> _About this exercise_:
In the entries that follow, find each line with the word "target" and copy it.
═════ Material provided
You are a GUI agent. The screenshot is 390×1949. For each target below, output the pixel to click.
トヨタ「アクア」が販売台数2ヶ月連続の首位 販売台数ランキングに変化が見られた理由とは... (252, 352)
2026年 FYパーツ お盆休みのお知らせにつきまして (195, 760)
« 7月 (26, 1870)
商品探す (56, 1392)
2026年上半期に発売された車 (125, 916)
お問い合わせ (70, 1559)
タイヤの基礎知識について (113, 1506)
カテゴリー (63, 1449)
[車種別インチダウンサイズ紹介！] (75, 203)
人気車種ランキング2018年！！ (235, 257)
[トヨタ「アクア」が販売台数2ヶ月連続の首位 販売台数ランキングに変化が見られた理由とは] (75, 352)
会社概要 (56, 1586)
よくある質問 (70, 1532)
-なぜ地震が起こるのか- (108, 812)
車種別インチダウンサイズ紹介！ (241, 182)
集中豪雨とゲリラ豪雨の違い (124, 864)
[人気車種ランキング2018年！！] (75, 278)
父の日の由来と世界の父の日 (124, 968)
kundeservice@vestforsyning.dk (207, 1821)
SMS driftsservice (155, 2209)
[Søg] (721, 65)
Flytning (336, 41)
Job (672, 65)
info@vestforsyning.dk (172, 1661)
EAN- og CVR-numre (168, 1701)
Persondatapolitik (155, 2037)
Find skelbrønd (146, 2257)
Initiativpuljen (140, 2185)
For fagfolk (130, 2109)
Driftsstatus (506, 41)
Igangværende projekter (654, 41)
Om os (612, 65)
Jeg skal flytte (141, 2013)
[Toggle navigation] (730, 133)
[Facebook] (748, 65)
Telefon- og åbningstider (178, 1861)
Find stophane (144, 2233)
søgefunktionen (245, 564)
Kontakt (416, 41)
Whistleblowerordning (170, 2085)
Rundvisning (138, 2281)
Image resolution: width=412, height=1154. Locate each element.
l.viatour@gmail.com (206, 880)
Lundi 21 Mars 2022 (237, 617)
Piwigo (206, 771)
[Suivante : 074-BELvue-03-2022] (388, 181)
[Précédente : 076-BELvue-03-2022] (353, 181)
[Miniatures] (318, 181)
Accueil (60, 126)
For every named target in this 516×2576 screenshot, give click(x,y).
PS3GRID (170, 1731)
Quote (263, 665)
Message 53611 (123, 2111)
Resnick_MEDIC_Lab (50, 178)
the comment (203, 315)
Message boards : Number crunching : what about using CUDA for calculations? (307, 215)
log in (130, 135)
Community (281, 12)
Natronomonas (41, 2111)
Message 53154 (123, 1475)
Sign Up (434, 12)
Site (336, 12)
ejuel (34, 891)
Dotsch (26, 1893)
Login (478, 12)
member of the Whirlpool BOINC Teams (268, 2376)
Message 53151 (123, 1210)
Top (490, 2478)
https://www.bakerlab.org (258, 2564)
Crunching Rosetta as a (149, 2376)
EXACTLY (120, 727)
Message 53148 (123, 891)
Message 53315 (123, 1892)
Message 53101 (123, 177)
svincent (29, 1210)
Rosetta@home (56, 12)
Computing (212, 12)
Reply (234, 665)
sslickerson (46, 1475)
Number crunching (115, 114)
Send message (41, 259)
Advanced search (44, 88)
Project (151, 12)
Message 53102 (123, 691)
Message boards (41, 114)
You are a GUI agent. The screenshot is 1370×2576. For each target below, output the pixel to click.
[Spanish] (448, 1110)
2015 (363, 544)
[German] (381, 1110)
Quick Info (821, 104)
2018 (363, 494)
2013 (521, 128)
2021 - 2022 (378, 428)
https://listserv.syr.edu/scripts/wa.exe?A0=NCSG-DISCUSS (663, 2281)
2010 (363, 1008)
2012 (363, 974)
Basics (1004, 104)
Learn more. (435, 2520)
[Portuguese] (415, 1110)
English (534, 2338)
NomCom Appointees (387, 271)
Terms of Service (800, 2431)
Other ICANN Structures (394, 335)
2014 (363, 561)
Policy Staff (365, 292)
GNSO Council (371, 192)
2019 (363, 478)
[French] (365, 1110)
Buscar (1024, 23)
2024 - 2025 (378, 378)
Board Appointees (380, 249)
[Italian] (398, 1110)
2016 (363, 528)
══════════
> _Response below_:
You are a GUI agent. The screenshot is 390×1949. For each target below, output the pixel to click.
For every named target in this 516×2576 screenshot, give click(x,y).
You are a GUI agent. The screenshot is 1370×2576. For each target below, output the pixel to click.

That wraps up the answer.